Тот же инстинкт проявился в поведении Конгресса по отношению к другим вопросам законодательства. Под нажимом Исполнительной власти были приняты акты, разрешающие или одобряющие захват Восточной и Западной Флориды, принятие Луизианы в качестве штата и возобновление закона о неинтеркоurses против Англии; и эта череда мер казалась значительному меньшинству внутренним переворотом, предваряющим иностранную войну. Естественно, федералисты и независимые республиканцы ожидали принятия мер, которые позволили бы встретить или избежать навлеченных таким образом опасностей. Федералисты разделяли немалую долю свойственного англичанам уважения ко всему установленному, и им нужно было лишь убедиться в силе Союза, чтобы подчиниться любому требуемому им послушанию; однако они недоумевали, как Мэдисон со своим слабым Кабинетом и Эппес со своим еще менее сообразительным большинством собираются создать и пустить в ход оружие, которое должно было изгнать Старую Англию с океана и удержать Новую Англию на суше. Они не могли поверить, что правительство бросится сломя голову из окна только для того, чтобы заставить народ спасти его от сворачивания шеи.

Далеко не цепляясь за оружие, Конгресс и Исполнительная власть, казалось, были полны решимости лишь выбросить имевшееся у них оружие. Банк погиб почти одновременно с возобновлением закона о неинтеркоurses против Англии. Упразднив Банк, Конгресс выбросил крупную сумму денег, которую Галлатин надеялся использовать для своих текущих нужд и возможной войны. Запретив ввоз английских товаров, Конгресс дополнительно сократил наполовину годовой доход. Галлатин предвидел опасность для Казначейства задолго до того, как она осозналась, и 28 января написал письмо Эппесу, советуя общее повышение пошлин на те импортные товары, которые могли быть разрешены законом. 6 февраля Эппес доложил от Комитета путей и средств соответствующий законопроект, но Палата не предприняла по нему никаких действий. Конгресс не соглашался ни на какие новые налоги; и поскольку нельзя было допустить провала обязательств Казначейства, Палата санкционировала заем в пять миллионов долларов.

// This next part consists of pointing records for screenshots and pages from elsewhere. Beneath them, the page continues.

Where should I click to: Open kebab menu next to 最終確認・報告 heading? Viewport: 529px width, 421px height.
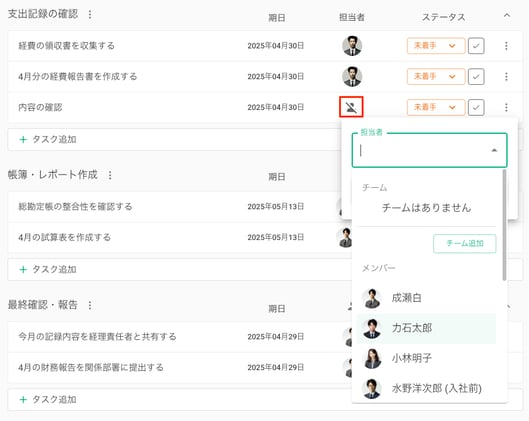pos(90,305)
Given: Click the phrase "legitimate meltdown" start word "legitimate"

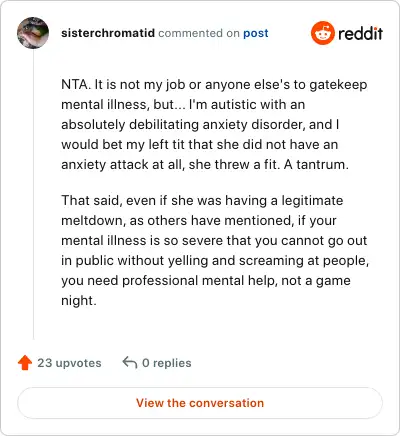Looking at the screenshot, I should click(x=312, y=201).
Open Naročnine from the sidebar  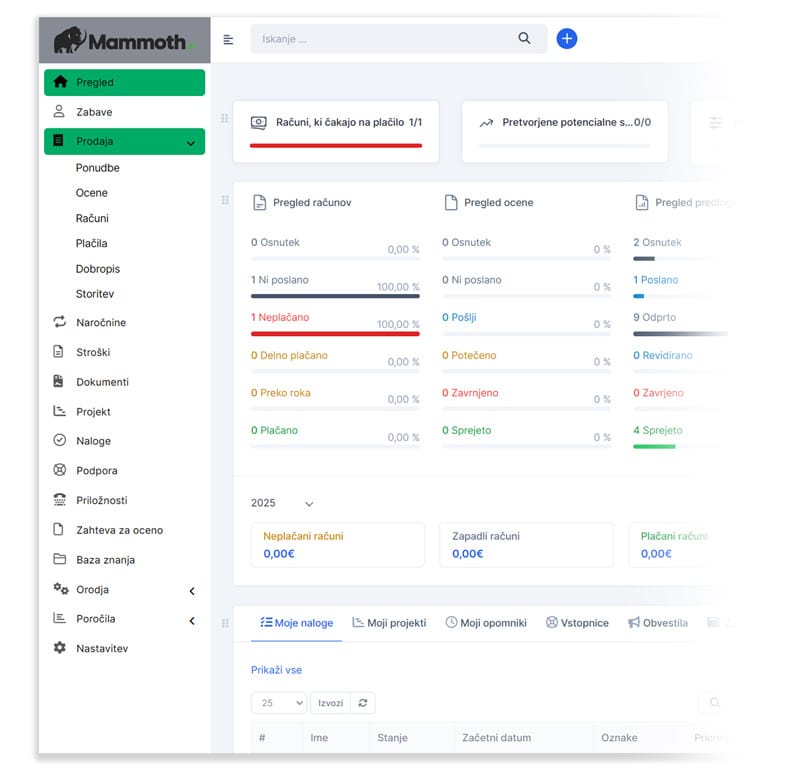pyautogui.click(x=100, y=323)
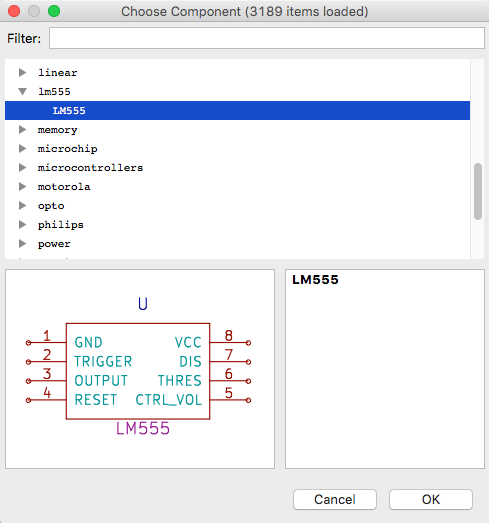Expand the linear library

pyautogui.click(x=22, y=72)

Подобные финансовые ухищрения были направлены на какой угодно результат, только не на проведение решительной политики, и остальное зимнее законодательство подтверждало убеждение в том, что в мыслях Правительства нет никакой решимости. Десятый Конгресс увеличил численность вооруженных сил, так что в 1808 году ассигнования превысили 4 700 000 долларов. Одиннадцатый Конгресс сократил их в 1809–1810 годах примерно до 3 100 000 долларов; в 1811 году Конгресс ассигновал едва ли 3 000 000 долларов. Военно-морские ассигнования в 1809 году достигли почти 3 000 000 долларов; в 1810 году они были сокращены примерно до 1 600 000 долларов; в 1811 году Конгресс ассигновал 1 870 000 долларов. Даже в эпоху глубокого мира, когда ни одна мысль о войне не тревожила мир, такие вооружения едва ли были бы достаточны для целей поддержания порядка на побережьях и в территориях.

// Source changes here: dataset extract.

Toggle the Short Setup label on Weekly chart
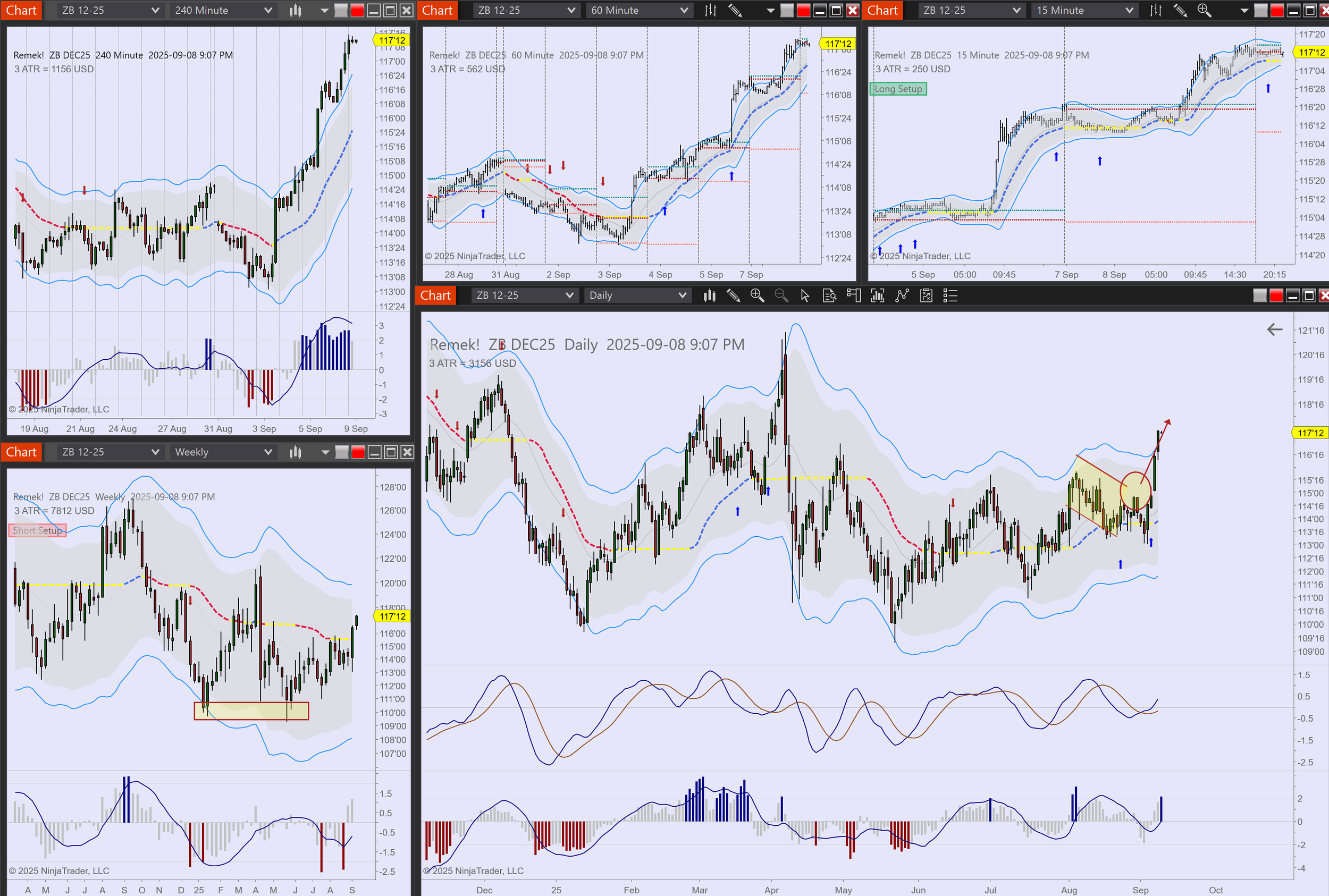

Короткие дебаты состоялись в последний момент сессии по законопроекту, разрешающему Президенту принять корпус из пятидесяти тысяч добровольцев. Мера была доложена Кроуфордом из Джорджии в Сенате от комитета, назначенного для рассмотрения оккупации Западной Флориды. 1 марта Сенат принял законопроект без разделения голосов, поскольку он не подразумевал ни нового принципа, ни каких-либо необходимых расходов, в то время как Президент без таких полномочий оказался бы беспомощным в разрешении любых проблем, которые могли возникнуть в связи с делами Флориды. Когда законопроект поступил в Палату, Джон Доусон из Виргинии призвал к его принятию; «на них лежала обязанность», по его словам, «что-то сделать для обеспечения обороны». Мэтью Лайон сказал, что он часто голосовал за подобные законопроекты, когда не было никаких перспектив войны; «и теперь, когда мы собираемся воевать [с Испанией] и сами провоцируем это, он считает, что его следует принять». Палата без разделения голосов бессрочно отложила законопроект; и таким образом, отказавшись вести дальнейшие дела любого рода, около полуночи в воскресенье, 3 марта, Одиннадцатый Конгресс прекратил свое существование, оставив после себя в умах многих серьезных граждан репутацию органа, доведшего Правительство до последней стадии слабоумия перед роспуском.

ГЛАВА XVII.

Правительство Соединенных Штатов достигло 4 марта 1811 года низшей точки своего долгого упадка. Президент Мэдисон оставался столь пассивным перед лицом внутренней фракционности и в то же время столь активным в иностранных делах, что функции правительства грозили завершиться хаосом. Помимо крупных провалов последней сессии, Президенту было нанесено более одного личного оскорбления. Он добился утверждения Джоэла Барлоу преемником Армстронга в Париже двадцатью одним голосом против одиннадцати в Сенате; но когда он выдвинул Александра Волкотта из Коннектикута на смену судье Кушингу в Верховном суде, он встретил резкий отпор. Этот выбор был далеко не блестящим, однако Новая Англия не предлагала большого выбора среди республиканцев, подходящих для скамьи судей. Салливан умер; Леви Линкольн отклонил должность; Барнабас Бидвилл, уличенный в мелкой растрате, бежал в Канаду; Джозеф Стори, все еще молодой человек, всего тридцати одного года от роду, был неприятен многим республиканцам из-за своей враждебности к эмбарго и в особенности к Джефферсону, который принимал личное участие в этом назначении. [279] Президент не мог припомнить никого, кто имел бы более веские рекомендации, чем Волкотт, и соответственно направил его имя в Сенат. Несколько дней спустя Джон Рэндольф написал своему другу Николсону, [280] —

«Сенат отклонил кандидатуру Александра Волкотта на место в Верховном суде двадцатью четырьмя голосами против девяти. Говорят, Президент испытал глубокое огорчение от такого результата. Истина же заключается в том, что он является Президентом лишь de jure. Кто осуществляет обязанности de facto, мне неизвестно, но все сходятся во мнении, что “за троном кроется нечто большее, чем сам трон”».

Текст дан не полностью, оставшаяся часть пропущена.